Cartona, a B2B platform digitizing Egypt’s traditional trade market, has successfully raised $8.1 million in a Series A extension. The platform, which connects retailers with wholesalers, suppliers, and FMCGs, aims to streamline the distribution process and enhance profit margins.
Cartona’s technology facilitates ordering, inventory management, embedded finance, and more, making trading more efficient and accessible. The fundraising round was led by Algebra Ventures, with participation from existing investors Silicon Badia and the SANAD Fund for MSME.
Out of the total raised, $5.6 million in equity capital will accelerate growth in various verticals, including FMCG and HORECA, expand market share, and support regional expansion into new MENA markets. The company is also exploring B2B2C opportunities. Additionally, $2.5 million in debt capital from Camel Ventures and GlobalCorp was raised to meet local retailers’ working capital needs.

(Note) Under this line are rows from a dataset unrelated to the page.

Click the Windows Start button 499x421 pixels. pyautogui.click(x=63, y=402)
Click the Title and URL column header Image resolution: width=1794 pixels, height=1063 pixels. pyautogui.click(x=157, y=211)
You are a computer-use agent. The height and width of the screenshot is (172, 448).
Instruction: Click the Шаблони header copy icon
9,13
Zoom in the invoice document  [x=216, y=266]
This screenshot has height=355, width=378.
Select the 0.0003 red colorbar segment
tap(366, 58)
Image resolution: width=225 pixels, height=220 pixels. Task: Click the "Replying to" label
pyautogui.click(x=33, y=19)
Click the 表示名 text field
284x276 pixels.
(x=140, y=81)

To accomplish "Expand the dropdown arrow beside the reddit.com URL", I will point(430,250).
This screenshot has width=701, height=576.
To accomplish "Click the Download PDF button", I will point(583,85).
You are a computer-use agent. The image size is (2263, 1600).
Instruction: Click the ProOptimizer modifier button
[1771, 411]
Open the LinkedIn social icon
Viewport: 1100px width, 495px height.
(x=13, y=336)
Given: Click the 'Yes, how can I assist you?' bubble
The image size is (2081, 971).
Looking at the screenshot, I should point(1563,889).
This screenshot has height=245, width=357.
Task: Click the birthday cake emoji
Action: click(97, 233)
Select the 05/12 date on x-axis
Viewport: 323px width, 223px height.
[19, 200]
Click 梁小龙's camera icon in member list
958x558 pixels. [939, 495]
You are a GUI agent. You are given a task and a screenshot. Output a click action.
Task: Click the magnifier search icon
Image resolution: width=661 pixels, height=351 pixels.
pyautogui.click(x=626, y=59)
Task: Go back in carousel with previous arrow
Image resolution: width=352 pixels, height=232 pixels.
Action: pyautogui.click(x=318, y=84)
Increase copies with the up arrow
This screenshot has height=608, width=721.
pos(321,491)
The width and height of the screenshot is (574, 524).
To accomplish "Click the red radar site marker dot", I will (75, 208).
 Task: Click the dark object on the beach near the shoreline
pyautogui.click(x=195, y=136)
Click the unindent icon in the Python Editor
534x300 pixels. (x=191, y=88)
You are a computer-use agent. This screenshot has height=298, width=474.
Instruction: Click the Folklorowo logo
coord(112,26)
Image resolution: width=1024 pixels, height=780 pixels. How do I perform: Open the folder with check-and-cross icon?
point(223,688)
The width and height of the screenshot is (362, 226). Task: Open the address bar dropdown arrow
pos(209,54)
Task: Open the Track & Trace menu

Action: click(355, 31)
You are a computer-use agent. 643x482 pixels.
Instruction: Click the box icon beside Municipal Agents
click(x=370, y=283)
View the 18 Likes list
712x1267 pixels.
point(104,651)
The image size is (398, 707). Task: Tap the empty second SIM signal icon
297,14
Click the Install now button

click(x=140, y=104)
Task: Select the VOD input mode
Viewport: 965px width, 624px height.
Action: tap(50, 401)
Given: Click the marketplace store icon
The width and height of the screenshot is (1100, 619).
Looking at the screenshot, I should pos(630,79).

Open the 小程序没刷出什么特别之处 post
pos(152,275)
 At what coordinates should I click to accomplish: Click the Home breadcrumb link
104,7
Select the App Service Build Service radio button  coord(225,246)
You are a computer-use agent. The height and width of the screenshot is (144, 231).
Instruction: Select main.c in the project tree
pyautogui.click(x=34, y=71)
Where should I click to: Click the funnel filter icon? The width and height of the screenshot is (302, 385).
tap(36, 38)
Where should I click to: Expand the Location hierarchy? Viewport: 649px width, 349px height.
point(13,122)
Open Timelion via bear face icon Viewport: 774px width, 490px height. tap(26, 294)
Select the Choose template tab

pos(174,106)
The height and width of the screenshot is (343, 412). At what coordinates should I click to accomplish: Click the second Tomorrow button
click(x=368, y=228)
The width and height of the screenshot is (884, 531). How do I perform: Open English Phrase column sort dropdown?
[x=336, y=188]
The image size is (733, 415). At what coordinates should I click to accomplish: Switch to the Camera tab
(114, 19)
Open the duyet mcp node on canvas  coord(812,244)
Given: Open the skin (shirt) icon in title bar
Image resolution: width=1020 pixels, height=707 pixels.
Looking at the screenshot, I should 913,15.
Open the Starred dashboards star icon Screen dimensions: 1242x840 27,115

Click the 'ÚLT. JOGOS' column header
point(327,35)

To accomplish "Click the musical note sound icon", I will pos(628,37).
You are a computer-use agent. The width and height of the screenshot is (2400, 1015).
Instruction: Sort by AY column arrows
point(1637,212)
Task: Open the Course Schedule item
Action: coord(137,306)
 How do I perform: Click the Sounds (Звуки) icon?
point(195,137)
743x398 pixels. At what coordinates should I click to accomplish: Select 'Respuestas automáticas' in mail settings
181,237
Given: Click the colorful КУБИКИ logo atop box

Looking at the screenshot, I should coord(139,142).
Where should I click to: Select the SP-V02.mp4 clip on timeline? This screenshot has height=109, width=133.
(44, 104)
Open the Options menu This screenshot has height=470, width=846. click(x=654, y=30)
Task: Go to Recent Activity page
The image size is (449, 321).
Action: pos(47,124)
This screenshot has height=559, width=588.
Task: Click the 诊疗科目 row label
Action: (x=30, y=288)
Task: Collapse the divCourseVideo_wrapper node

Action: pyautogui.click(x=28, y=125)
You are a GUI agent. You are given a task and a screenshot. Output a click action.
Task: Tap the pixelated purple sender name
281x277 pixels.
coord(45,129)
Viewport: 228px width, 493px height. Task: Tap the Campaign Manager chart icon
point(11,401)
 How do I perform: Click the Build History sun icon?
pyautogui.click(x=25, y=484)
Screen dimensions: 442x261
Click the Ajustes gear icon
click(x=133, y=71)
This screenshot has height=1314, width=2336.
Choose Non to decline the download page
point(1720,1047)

Cartona’s asset-light business model, characterized by a lean cost base and strong unit economics, has proven to be a significant advantage, particularly in an inflationary environment. The company has experienced substantial growth, now serving over 188,000 retailers across 17 Egyptian cities, with a robust revenue stream and increased digital adoption.
Cartona CEO and co-founder Mahmoud Talaat expressed delight at completing the Series A extension from a position of strength. “Our operational and financial metrics are progressing positively, helping us attract capital from both existing and new investors. We are committed to transforming the traditional trade market and creating value for all stakeholders. Our future includes expanding our product offerings and market penetration in Egypt, and replicating our success in other regional markets.”
Omar Khashaba, general partner at Algebra Ventures, praised Cartona’s capital-efficient model. “Cartona has built an exceptionally capital-efficient model that has allowed it to deliver strong growth and profitability, even during economic headwinds. The asset-light nature of its model creates a scalable infrastructure that can quickly adapt to new markets.”